Daniel-Liu-c0deb0t / triple_accel

Rust edit distance routines accelerated using SIMD. Supports fast Hamming, Levenshtein, restricted Damerau-Levenshtein, etc. distance calculations and string search.
MIT License
103 stars 13 forks source link

Implement Jaccard index? #2

Closed luizirber closed 4 years ago

luizirber commented 4 years ago

Hi @Daniel-Liu-c0deb0t!

I didn't dig down too much into the codebase, but I wonder if there is interest in adding a Jaccard index function (as described in Faster Population Counts Using AVX2 Instructions.

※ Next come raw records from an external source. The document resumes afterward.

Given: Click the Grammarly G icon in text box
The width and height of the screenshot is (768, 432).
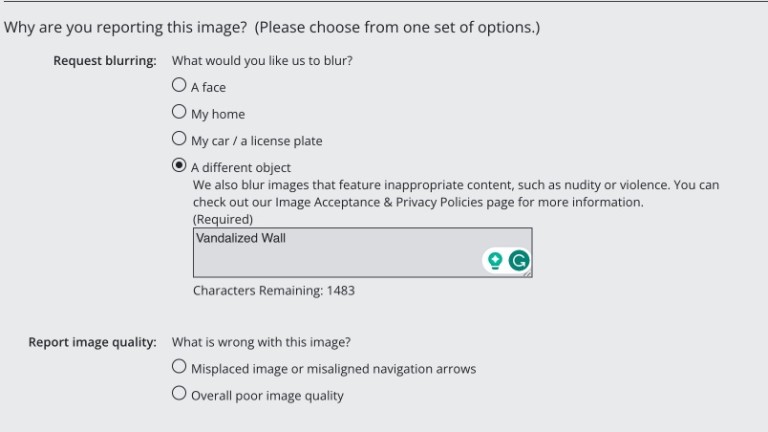Looking at the screenshot, I should (518, 261).

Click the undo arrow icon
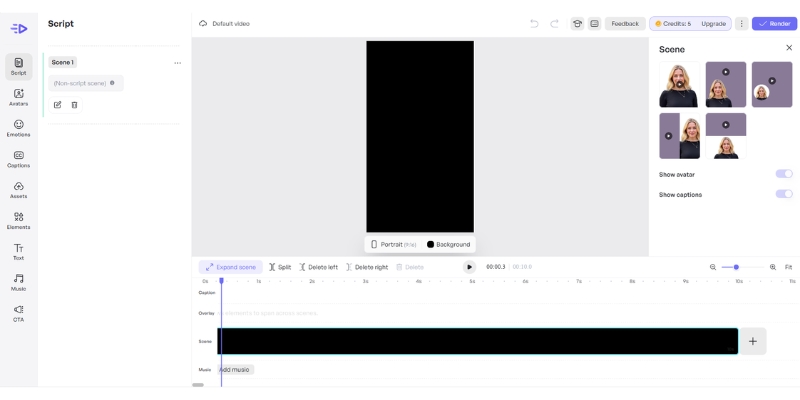tap(534, 23)
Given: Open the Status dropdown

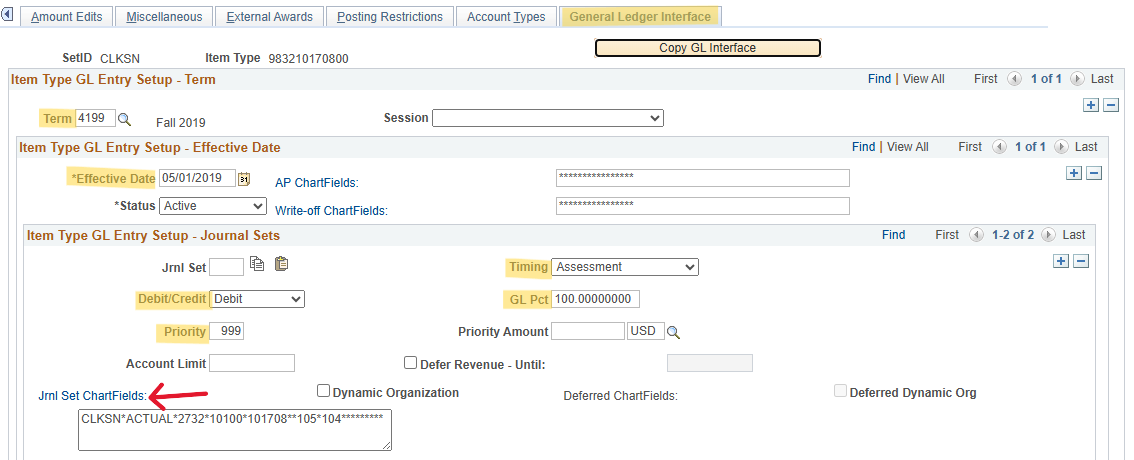Looking at the screenshot, I should point(213,206).
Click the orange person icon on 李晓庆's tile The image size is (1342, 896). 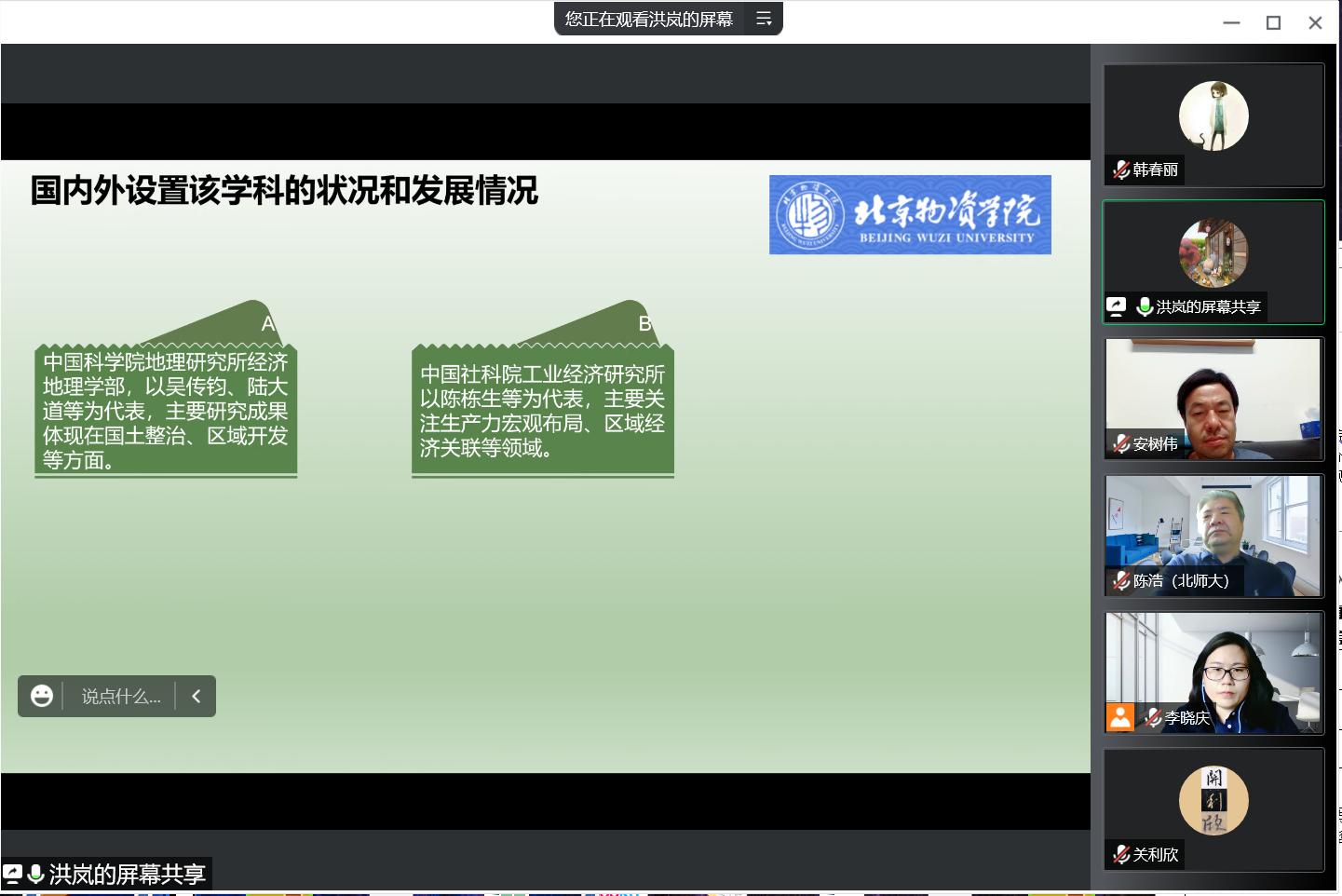coord(1120,717)
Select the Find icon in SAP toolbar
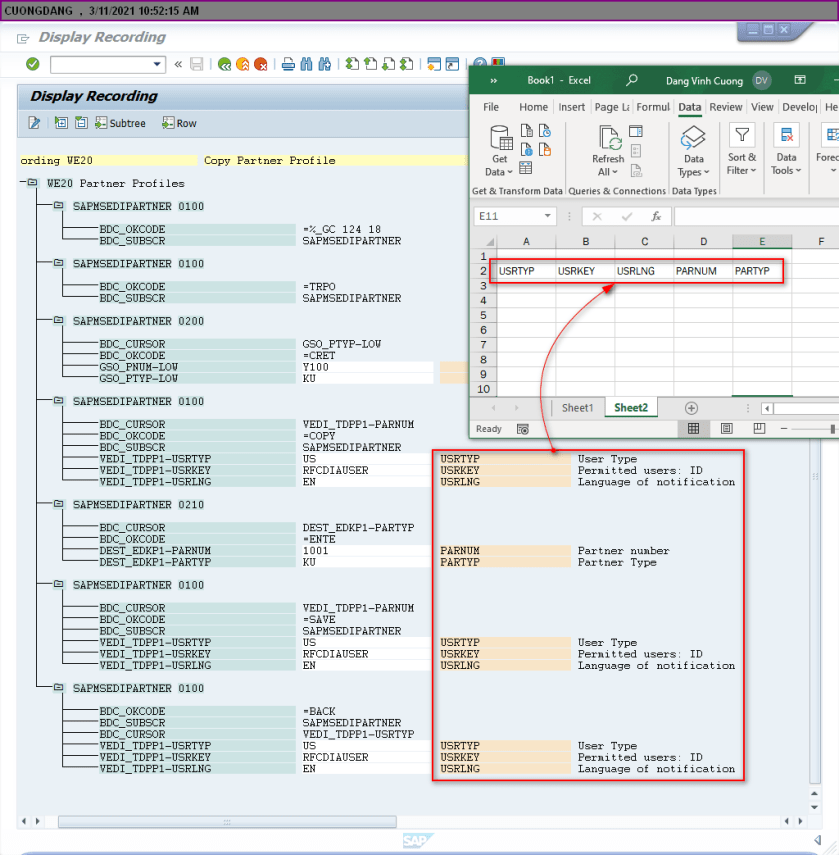The height and width of the screenshot is (855, 839). pos(306,63)
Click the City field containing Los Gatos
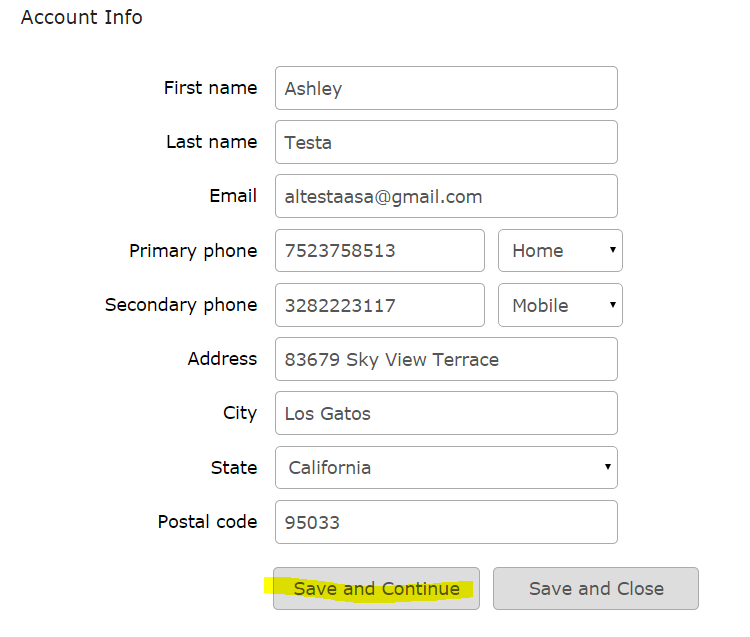Viewport: 750px width, 637px height. [x=446, y=413]
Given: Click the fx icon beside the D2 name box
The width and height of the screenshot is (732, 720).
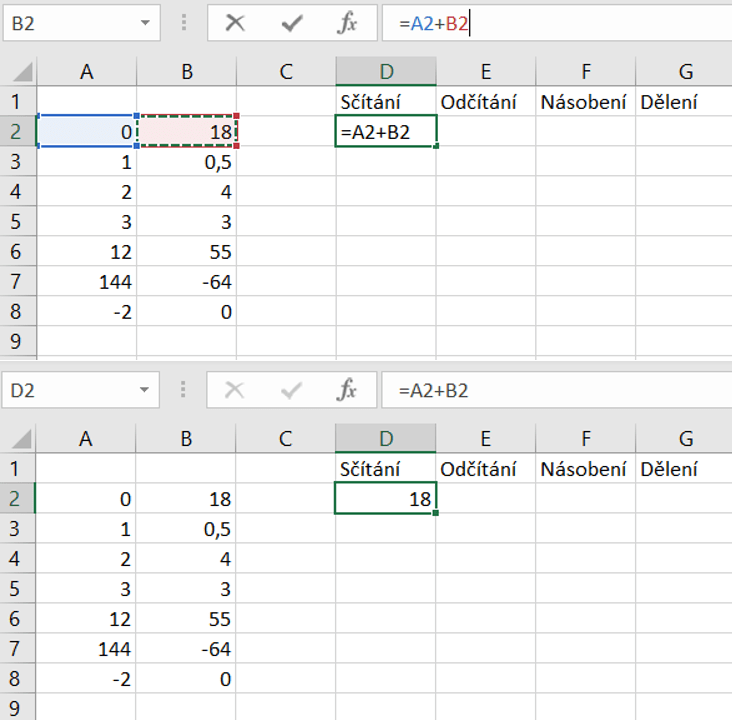Looking at the screenshot, I should point(347,390).
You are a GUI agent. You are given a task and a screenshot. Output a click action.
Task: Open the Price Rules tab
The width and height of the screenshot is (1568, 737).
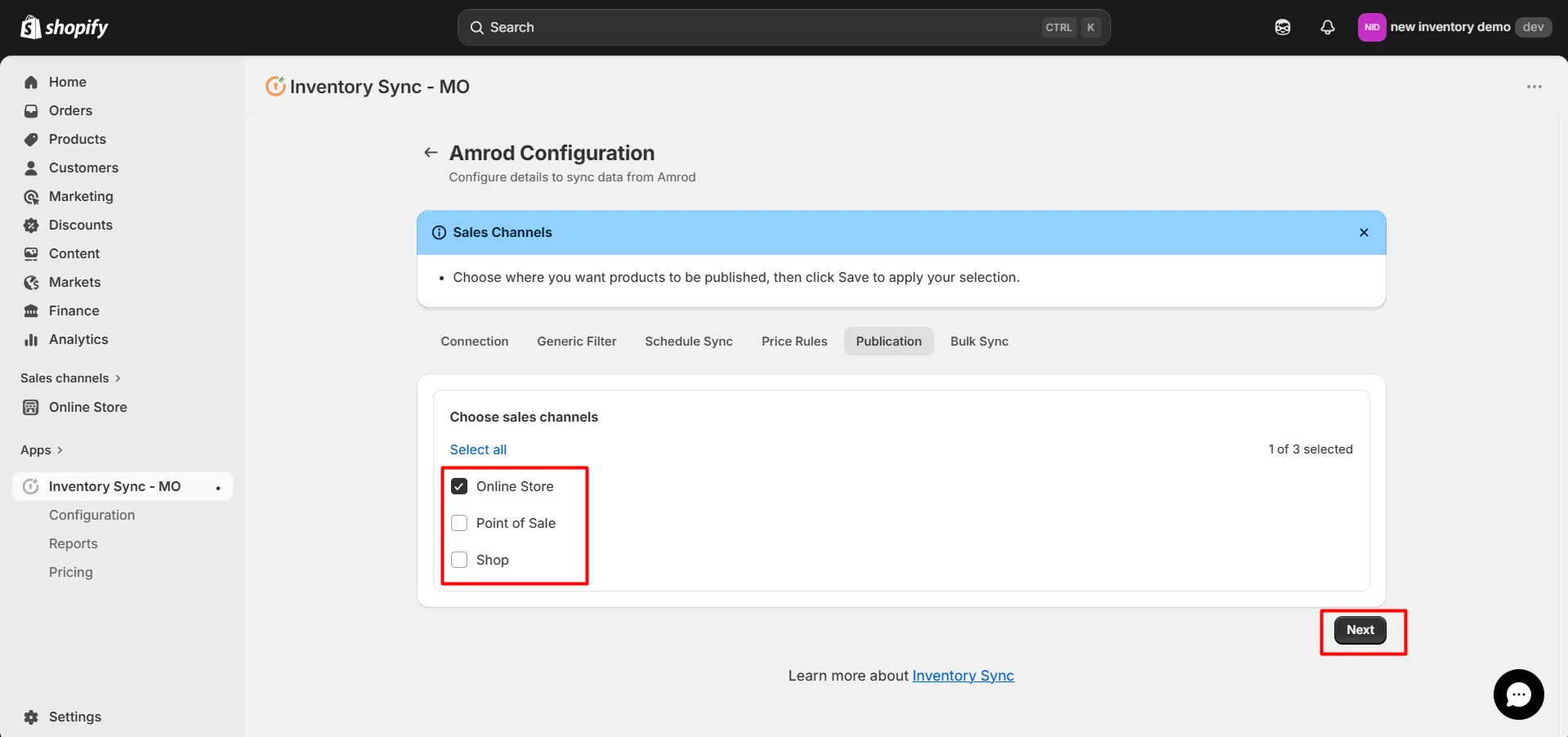tap(793, 341)
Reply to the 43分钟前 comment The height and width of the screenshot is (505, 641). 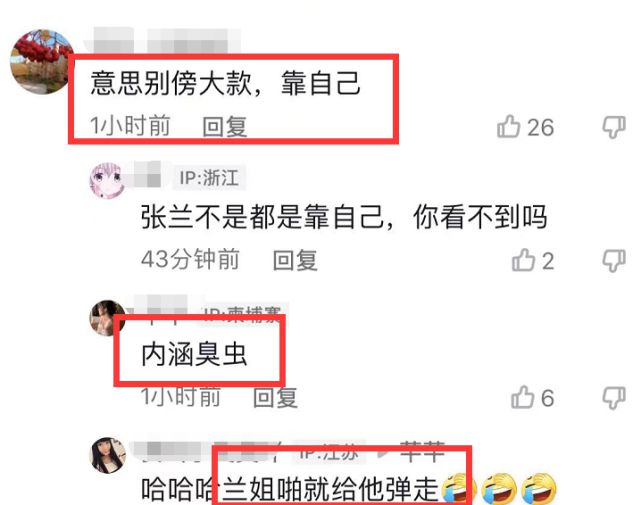295,260
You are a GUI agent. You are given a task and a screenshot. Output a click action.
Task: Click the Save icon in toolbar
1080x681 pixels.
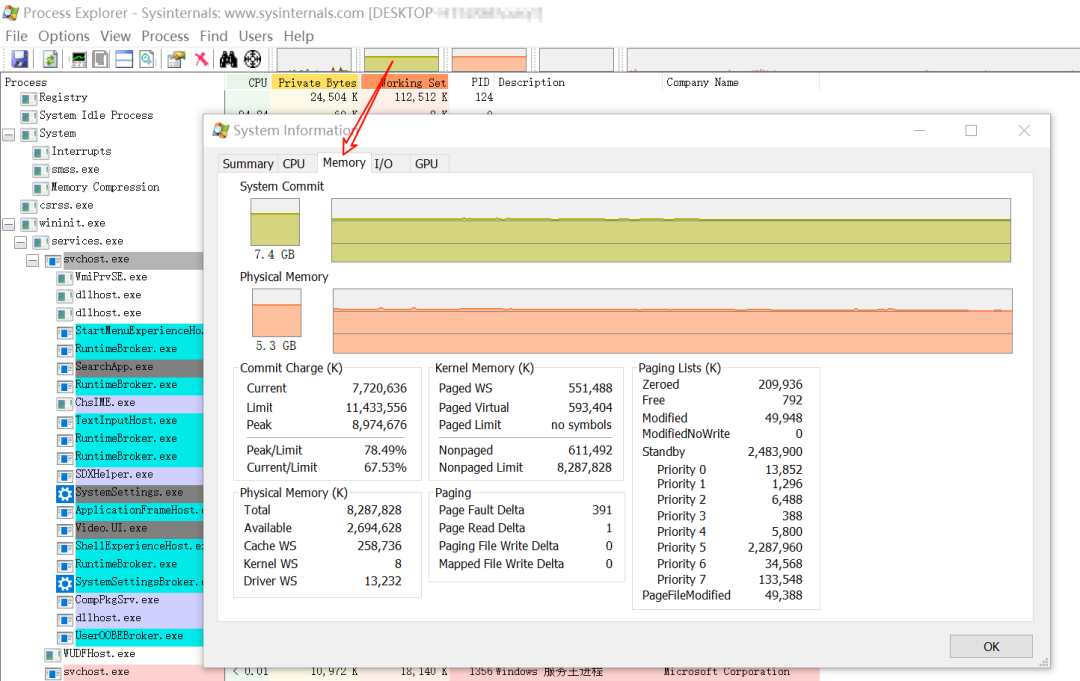[x=19, y=60]
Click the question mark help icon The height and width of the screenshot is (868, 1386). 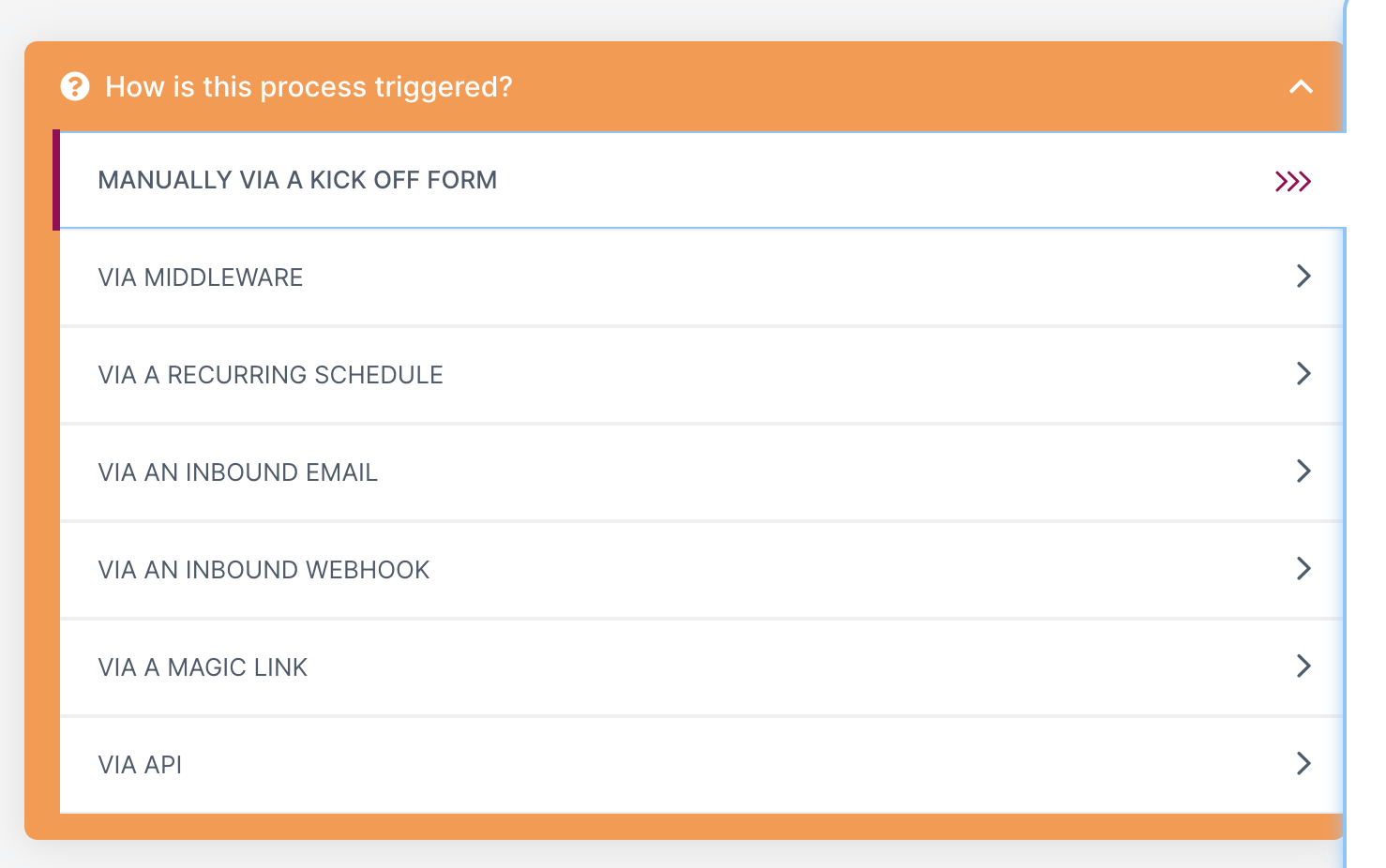(75, 87)
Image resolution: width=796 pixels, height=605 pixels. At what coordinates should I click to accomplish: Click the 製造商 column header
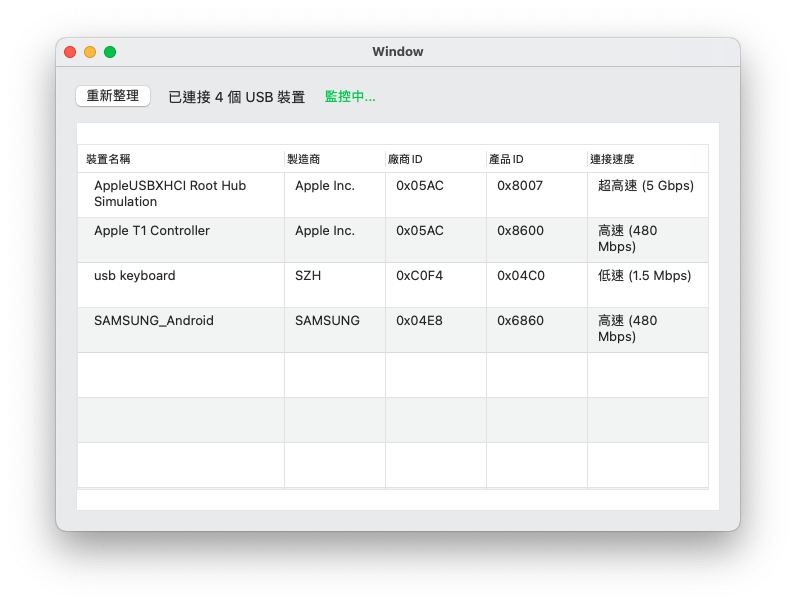click(x=304, y=159)
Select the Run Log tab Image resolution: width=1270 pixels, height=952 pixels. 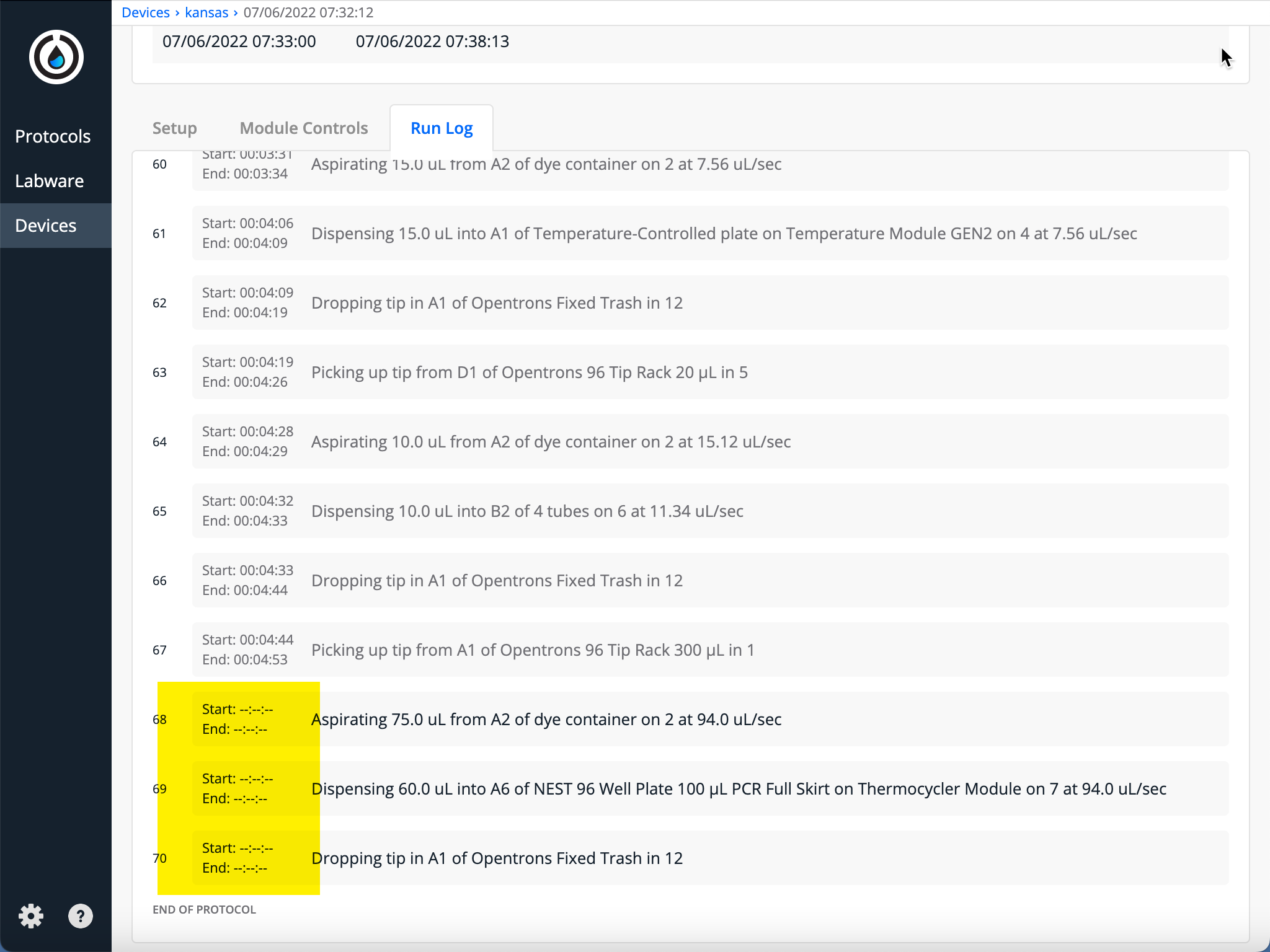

The implementation from the paper is at https://github.com/CountOnes/hamming_weight/blob/1dd7554c0fc39e01c9d7fa54372fd4eccf458875/src/avx_jaccard_index.c and while it is a bit heavy on the macros I think it could be translated using the infra you already have in triple_accel?

(This would be incredibly useful for me, so I can start looking deeper into it if you're also interested =])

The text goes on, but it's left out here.